Render the rows as a Markdown table with the columns "Number" and "Content", numbering each row and omitting blank lines. Begin at the row that contains "The width and height of the screenshot is (856, 721)." and stop after the row that contains "Looking at the screenshot, I should (452, 562)."; include only those rows.

++++ Record list ++++

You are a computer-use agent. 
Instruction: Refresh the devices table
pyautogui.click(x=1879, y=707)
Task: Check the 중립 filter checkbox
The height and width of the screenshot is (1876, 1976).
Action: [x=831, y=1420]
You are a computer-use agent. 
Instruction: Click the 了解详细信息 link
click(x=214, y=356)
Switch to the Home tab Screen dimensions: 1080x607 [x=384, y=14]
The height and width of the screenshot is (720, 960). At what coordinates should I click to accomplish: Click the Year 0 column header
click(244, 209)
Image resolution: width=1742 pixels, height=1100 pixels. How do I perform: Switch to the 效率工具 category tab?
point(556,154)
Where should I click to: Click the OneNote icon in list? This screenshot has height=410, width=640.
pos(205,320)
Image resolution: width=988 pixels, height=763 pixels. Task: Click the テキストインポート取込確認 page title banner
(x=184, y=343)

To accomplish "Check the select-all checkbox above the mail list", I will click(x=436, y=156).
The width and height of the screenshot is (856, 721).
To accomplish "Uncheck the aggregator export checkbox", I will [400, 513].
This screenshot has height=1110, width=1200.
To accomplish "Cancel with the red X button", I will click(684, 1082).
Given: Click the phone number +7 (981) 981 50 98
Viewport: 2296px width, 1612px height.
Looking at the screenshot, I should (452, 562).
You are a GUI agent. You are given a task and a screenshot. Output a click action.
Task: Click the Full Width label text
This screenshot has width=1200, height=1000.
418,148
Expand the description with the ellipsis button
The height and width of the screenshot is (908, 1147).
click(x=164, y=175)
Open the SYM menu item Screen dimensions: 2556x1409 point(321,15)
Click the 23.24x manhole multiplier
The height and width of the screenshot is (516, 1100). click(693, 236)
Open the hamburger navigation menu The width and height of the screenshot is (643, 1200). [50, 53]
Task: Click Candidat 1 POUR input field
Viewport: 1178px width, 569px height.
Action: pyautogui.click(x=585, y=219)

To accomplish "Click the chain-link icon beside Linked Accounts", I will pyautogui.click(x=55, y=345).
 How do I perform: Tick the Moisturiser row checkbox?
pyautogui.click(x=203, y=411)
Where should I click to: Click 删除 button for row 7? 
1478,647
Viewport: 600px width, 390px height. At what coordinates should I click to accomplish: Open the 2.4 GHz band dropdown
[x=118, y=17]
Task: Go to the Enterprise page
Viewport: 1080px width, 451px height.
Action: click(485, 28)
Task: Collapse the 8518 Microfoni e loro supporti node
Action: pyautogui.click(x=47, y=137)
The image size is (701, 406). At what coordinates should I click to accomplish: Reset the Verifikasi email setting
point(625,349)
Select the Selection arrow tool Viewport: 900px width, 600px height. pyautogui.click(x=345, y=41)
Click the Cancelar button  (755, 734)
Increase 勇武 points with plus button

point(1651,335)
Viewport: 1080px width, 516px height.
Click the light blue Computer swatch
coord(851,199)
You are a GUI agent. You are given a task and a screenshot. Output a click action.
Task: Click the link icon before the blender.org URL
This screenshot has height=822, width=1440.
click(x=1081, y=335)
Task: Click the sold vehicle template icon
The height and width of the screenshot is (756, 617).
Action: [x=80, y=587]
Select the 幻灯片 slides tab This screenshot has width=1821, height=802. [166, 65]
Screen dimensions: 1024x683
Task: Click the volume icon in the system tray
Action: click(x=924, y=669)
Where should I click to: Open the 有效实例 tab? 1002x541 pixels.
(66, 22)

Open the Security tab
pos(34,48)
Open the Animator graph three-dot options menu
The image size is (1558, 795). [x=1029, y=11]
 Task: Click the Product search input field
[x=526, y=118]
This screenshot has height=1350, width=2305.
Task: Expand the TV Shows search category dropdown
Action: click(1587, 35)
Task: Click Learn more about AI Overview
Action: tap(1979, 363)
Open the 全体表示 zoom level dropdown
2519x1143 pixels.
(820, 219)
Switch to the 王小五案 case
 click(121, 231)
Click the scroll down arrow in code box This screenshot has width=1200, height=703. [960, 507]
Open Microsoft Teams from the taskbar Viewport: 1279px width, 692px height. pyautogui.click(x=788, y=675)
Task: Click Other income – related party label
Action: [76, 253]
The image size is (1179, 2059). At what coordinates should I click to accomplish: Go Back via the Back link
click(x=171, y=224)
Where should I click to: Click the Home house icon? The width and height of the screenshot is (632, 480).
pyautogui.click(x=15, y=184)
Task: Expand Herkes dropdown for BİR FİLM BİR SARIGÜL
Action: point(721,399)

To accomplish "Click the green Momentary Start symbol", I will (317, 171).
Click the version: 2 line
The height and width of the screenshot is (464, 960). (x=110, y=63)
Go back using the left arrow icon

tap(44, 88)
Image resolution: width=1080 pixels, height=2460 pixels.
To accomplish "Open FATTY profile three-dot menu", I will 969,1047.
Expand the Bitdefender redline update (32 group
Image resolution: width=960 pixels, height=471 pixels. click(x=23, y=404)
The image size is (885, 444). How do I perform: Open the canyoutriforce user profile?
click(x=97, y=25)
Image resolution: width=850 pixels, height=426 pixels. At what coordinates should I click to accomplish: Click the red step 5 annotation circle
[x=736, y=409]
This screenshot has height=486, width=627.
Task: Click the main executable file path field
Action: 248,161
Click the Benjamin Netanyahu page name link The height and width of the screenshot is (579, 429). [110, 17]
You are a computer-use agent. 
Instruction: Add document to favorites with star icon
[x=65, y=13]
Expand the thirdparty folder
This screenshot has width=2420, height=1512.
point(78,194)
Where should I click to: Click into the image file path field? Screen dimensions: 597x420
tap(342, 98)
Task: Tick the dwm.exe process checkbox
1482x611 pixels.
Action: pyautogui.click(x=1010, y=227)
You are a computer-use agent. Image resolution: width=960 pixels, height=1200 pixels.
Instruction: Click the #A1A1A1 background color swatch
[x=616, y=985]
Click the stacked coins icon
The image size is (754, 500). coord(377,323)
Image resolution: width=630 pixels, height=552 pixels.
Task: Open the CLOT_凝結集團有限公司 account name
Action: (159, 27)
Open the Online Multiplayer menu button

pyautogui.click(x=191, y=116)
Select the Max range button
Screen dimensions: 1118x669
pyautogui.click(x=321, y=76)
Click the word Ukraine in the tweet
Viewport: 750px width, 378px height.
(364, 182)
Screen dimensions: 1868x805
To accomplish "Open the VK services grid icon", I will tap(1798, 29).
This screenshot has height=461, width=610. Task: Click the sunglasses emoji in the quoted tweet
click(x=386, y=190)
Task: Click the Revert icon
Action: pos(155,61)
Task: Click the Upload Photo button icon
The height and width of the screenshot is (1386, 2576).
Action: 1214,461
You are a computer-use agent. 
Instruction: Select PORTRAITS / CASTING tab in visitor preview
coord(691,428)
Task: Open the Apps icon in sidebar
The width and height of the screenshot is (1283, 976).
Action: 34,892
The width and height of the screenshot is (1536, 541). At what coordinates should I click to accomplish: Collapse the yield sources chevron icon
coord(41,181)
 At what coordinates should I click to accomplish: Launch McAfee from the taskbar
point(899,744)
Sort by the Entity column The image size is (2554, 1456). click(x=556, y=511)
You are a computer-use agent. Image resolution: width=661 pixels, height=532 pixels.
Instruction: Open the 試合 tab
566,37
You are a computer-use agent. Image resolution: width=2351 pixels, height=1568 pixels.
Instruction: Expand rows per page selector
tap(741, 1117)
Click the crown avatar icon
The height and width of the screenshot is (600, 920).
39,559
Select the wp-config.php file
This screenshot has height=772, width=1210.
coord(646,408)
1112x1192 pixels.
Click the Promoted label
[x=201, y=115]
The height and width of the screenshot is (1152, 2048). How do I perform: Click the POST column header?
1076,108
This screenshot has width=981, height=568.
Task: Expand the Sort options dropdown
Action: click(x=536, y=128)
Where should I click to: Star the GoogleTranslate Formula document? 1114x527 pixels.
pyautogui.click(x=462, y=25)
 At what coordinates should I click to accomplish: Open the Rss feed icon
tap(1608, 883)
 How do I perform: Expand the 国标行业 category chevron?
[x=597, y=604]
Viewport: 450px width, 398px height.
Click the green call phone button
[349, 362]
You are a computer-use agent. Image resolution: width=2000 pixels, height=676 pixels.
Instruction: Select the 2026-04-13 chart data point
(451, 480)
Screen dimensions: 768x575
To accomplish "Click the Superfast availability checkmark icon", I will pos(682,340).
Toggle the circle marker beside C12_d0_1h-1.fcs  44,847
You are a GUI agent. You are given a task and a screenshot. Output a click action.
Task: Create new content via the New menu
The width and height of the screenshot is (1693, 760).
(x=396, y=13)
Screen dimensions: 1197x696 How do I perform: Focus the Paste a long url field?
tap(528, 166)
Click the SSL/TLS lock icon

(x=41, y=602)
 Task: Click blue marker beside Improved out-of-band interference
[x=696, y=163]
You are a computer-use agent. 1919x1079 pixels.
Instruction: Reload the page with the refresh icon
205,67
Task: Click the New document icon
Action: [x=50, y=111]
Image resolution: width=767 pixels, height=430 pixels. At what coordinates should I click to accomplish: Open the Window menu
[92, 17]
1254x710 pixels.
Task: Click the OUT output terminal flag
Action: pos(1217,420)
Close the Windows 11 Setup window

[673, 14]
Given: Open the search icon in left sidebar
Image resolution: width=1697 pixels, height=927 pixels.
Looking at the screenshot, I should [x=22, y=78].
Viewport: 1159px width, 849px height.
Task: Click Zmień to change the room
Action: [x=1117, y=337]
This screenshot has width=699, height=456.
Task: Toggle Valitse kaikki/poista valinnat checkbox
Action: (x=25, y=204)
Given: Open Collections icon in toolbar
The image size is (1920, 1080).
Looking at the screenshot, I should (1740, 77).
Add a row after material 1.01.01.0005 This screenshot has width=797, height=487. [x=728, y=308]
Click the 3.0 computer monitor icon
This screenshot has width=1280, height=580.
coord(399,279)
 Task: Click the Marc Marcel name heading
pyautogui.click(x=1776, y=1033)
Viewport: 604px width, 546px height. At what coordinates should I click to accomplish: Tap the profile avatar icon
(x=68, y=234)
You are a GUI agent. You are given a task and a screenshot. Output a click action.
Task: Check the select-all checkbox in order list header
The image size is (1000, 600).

++++

Worked solution:
| Number | Content |
|---|---|
| 1 | The width and height of the screenshot is (856, 721). |
| 2 | To accomplish "Uncheck the aggregator export checkbox", I will [400, 513]. |
| 3 | This screenshot has height=1110, width=1200. |
| 4 | To accomplish "Cancel with the red X button", I will click(684, 1082). |
| 5 | Given: Click the phone number +7 (981) 981 50 98 |
| 6 | Viewport: 2296px width, 1612px height. |
| 7 | Looking at the screenshot, I should (452, 562). |